Igual situación prevé el numeral 8 del artículo 6 de la Ley Orgánica de Amparo sobre Derechos y Garantías Constitucionales, cuando como causal de inadmisibilidad de la acción de amparo señala la existencia previa de otro amparo con el mismo objeto. Sólo la notoriedad judicial permite al juez de amparo, de oficio, inadmitir la acción por existir pendiente otro proceso de amparo.

... omissis ...

Las normas citadas demuestran que en Venezuela funciona la notoriedad judicial, y ella –que atiende a una realidad- no puede quedar circunscrita a los casos expresamente contemplados en la ley, ya que atiende a una situación más general, cual es que el juez, por su cargo, conoce de una serie de hechos que tienen lugar en el tribunal donde presta su magisterio, y que le permiten conocer qué juicios cursan en su tribunal, cuáles sentencias se han dictado, y cuál es su contenido; identificar a los abogados que representan a las partes y otros hechos semejantes. La situación es aún más clara cuando los fallos tienen efecto erga omnes, y el juez debido a esos efectos, sí conoce la decisión, se ve en lo personal atado al contenido de la determinación judicial (...)’.

En consecuencia, del fallo precitado se observa que la notoriedad judicial no es un precedente aislado o una norma excepcional que permite su aplicación, sino que por el contrario, se transmuta en un deber del Juez de atender a los fallos judiciales emitidos en su Tribunal para así evitar posibles contradicciones en las decisiones de casos similares.

No obstante lo anterior, se observa que la notoriedad judicial pareciera encontrarse circunscrita al conocimiento que pueda tener el Juzgador en su propio Tribunal, sin embargo se observa que lo mismo no es completamente una regla legal tasada, carente de excepción alguna, ya que mediante la consagración del artículo 335 de la Constitución de la República Bolivariana de Venezuela, todo Juez debe atender a las sentencias vinculantes que sean emanadas de esta Sala.

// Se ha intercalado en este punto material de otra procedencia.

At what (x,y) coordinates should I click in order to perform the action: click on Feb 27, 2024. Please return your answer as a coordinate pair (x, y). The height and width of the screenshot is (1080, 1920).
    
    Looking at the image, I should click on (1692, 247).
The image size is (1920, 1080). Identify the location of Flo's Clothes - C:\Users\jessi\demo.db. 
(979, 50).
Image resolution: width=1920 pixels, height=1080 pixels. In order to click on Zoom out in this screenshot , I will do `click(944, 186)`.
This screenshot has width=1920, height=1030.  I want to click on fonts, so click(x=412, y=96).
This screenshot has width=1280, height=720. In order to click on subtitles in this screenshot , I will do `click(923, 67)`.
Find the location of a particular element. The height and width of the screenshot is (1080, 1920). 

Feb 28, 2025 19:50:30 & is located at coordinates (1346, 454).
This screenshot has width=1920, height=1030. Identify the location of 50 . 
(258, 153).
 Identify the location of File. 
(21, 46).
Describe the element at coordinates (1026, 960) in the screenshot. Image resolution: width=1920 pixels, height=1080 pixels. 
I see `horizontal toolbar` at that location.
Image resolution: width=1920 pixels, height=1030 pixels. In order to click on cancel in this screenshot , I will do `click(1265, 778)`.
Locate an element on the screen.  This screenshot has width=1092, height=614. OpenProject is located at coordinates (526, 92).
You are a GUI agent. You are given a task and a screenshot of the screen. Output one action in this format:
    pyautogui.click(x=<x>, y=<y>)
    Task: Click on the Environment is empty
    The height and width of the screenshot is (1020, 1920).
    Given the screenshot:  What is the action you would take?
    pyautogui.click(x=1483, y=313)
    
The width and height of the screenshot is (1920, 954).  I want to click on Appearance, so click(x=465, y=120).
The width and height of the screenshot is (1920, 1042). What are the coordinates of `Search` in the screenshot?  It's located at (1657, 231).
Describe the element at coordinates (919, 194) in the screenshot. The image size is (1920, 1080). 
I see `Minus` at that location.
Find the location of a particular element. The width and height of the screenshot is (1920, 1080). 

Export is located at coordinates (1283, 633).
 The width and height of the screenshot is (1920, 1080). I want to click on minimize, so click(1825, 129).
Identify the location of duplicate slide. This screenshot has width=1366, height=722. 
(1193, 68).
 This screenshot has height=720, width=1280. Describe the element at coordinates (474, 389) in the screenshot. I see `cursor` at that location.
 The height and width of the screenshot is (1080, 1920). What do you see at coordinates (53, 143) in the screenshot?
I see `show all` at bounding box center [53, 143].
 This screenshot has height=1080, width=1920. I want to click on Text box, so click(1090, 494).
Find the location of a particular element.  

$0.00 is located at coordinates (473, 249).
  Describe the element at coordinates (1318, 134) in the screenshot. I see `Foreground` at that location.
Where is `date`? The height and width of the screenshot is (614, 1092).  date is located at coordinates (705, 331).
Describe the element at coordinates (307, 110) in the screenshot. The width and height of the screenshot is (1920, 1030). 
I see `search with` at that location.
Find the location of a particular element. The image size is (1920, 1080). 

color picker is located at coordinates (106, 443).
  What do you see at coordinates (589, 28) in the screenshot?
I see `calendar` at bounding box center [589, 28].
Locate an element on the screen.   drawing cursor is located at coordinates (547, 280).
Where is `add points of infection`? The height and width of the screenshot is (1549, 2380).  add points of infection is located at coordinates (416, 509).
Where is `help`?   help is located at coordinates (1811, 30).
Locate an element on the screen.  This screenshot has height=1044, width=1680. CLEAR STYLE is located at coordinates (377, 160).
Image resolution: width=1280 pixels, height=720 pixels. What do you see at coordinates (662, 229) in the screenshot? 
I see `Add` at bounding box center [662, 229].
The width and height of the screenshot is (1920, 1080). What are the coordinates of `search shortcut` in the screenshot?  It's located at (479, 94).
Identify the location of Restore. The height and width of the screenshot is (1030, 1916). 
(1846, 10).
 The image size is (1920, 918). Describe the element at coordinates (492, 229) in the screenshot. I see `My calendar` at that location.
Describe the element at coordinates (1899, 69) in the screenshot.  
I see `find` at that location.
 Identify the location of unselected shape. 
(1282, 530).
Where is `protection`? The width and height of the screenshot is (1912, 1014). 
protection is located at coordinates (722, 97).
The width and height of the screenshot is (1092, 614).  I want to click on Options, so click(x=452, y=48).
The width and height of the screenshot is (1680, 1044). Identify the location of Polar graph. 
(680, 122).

Asimismo, se observa que en aras de uniformar la jurisprudencia, si el mismo tiene conocimiento de una decisión emanada de un órgano jurisdiccional dentro de su ámbito de competencias, por medio de la página web del Tribunal Supremo de Justicia, el cual ha sido concebido como un medio auxiliar de divulgación de la actividad jurisdiccional de este Tribunal (Vid. Sentencia de esta Sala N° 982 del 6 de junio de 2001, caso: ‘José Vicente Arenas Cáceres’), o por cualquier otro mecanismo de divulgación (Vgr. Copias fotostáticas), éste –Juzgador- puede traer a colación el referido precedente al caso concreto, aun de oficio”. (Negrillas y cursivas del fallo, doble subrayado propio).

            Ahora bien, retomando lo ordenado en el artículo 315 del Código de Procedimiento Civil, anteriormente transcrito, estimo que en el sub iudice, debió dejarse establecido que en principio el recurso de casación anunciado por el ciudadano Miguel Ángel Capriles Cannizzaro, también formalizante ante esta sede casacional, debió ser admitido por el tribunal de cognición, de conformidad con lo previsto en el artículo 312 del Código de Procedimiento Civil, pues para la fecha en que el mismo fue anunciado oportunamente, la sentencia recurrida tenía naturaleza de definitiva, poniendo fin al juicio; el interés principal del juicio que se pretende invalidar excede la cuantía mínima requerida para acceder en sede casacional; y en cuanto a la legitimación para anunciar el recurso, el mencionado ciudadano Miguel Ángel Capriles Cannizzaro, fue parte en la instancia, resultando vencido.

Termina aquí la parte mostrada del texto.